___ SUPPLIED RECORDS

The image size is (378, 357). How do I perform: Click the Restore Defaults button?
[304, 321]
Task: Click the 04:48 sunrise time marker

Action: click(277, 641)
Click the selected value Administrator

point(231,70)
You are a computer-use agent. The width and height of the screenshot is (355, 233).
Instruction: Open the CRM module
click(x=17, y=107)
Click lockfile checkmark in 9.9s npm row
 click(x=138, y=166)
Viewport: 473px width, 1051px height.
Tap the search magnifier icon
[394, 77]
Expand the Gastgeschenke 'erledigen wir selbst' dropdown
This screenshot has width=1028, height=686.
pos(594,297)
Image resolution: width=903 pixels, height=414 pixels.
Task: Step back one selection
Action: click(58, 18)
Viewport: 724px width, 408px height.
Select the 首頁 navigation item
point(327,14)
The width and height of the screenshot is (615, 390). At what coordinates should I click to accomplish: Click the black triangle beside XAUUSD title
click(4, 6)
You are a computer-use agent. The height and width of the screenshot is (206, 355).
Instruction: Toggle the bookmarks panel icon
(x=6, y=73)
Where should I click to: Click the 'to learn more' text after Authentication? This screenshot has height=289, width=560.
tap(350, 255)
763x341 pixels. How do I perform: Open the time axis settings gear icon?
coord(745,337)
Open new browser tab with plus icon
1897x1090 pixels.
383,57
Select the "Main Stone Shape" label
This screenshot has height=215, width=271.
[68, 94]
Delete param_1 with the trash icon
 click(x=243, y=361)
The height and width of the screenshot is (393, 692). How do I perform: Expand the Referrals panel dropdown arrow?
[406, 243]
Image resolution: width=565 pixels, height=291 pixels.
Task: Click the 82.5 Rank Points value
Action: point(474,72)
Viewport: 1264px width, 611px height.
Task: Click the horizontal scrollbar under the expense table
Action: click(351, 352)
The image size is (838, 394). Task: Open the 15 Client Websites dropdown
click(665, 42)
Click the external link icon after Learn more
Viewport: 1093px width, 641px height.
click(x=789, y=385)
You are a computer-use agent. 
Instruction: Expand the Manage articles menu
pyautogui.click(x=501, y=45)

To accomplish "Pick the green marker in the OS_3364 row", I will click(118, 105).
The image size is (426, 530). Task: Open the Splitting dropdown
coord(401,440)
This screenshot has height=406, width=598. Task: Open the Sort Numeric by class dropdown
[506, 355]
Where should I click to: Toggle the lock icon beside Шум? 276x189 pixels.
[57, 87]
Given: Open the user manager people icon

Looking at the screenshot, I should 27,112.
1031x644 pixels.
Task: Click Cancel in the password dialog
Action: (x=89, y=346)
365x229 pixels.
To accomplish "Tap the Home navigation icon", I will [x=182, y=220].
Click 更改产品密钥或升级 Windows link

______

### PROBLEM REQUIREMENTS
Copy the lines from the one containing "Given: Open the user manager people icon" through the end of the records, keeping each exactly as it appears.

### FULL ANSWER
Given: Open the user manager people icon

Looking at the screenshot, I should 27,112.
1031x644 pixels.
Task: Click Cancel in the password dialog
Action: (x=89, y=346)
365x229 pixels.
To accomplish "Tap the Home navigation icon", I will [x=182, y=220].
Click 更改产品密钥或升级 Windows link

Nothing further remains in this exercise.